__Problem details__:
Transcribe the entries below word for word, beginning at the line with "Viewport: 820px width, 655px height." and stopping after the line with "search with the"; drop all pictures.

__Study material__:
BEGIN
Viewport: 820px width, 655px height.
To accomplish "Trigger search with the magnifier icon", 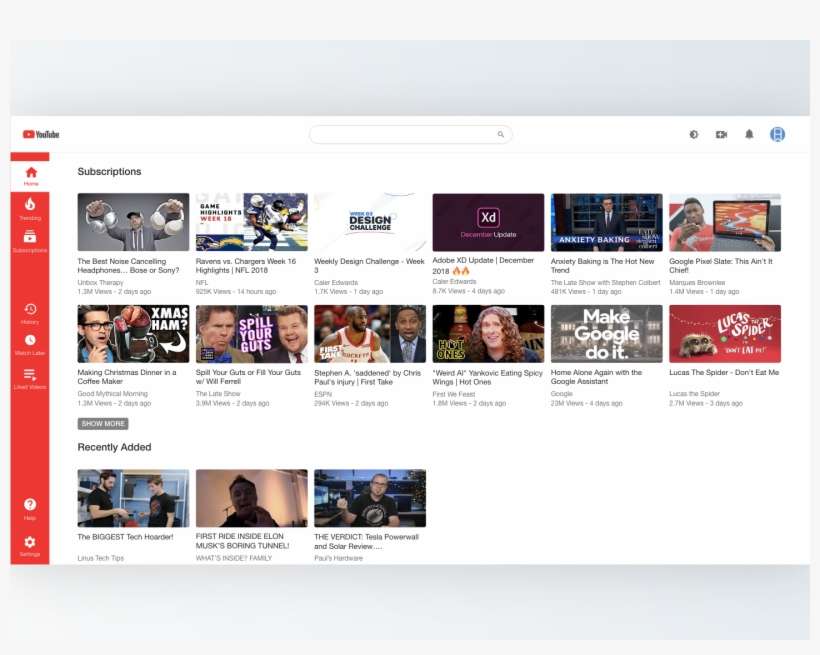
END
BEGIN
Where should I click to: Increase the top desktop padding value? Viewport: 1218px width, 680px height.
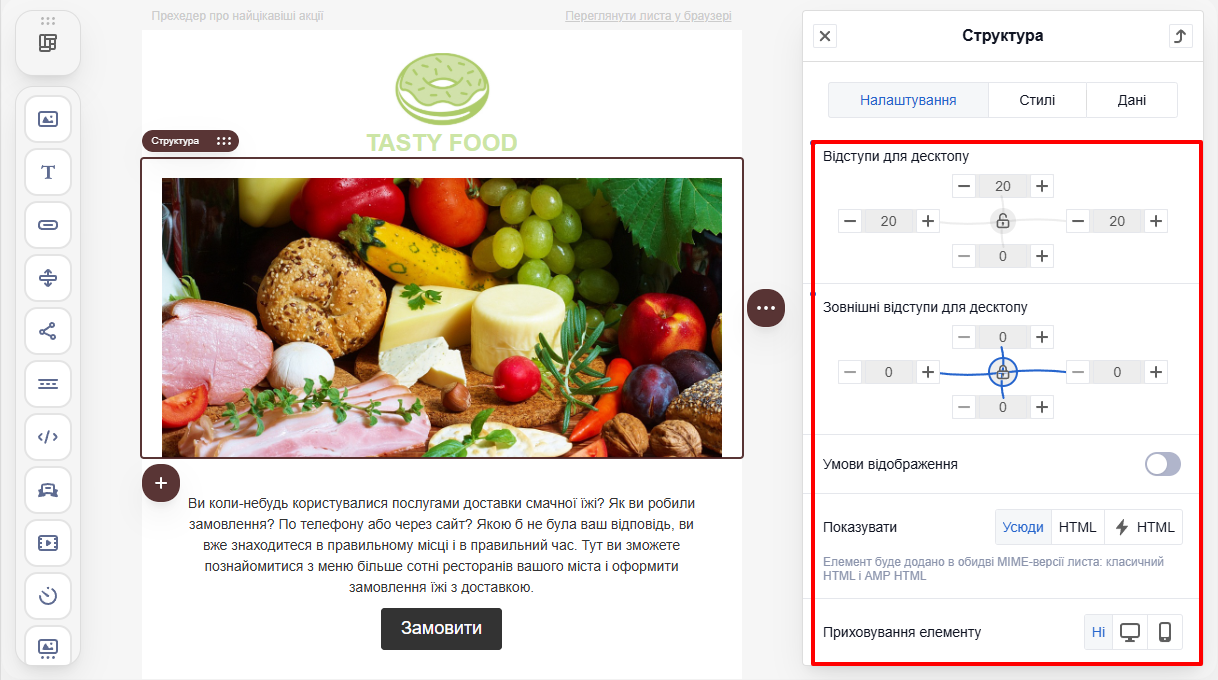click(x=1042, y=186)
END
BEGIN
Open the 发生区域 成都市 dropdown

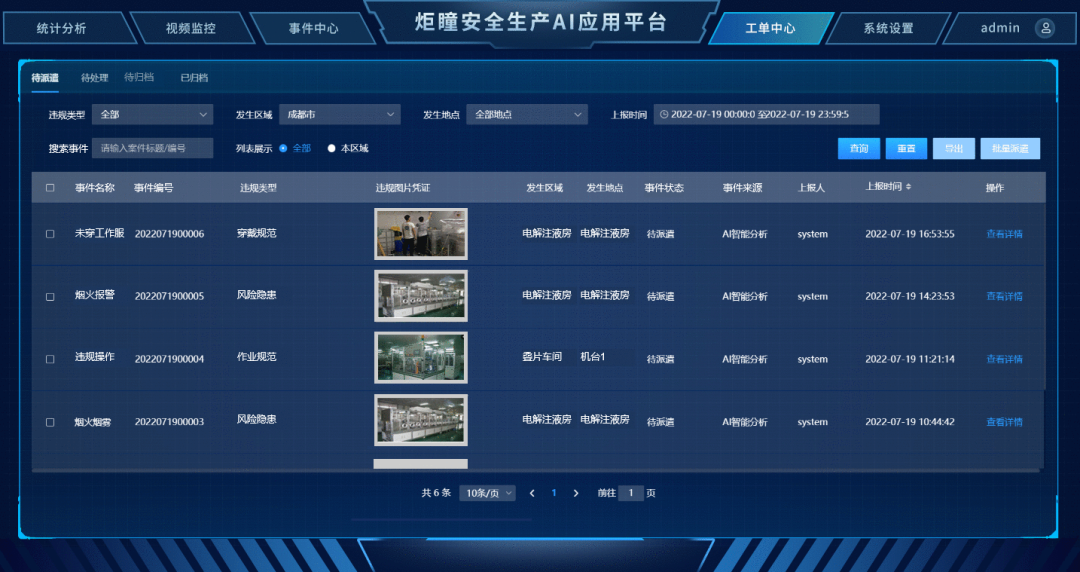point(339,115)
END
__Expected output__:
Viewport: 820px width, 655px height.
To accomplish "Trigger search with the magnifier icon", 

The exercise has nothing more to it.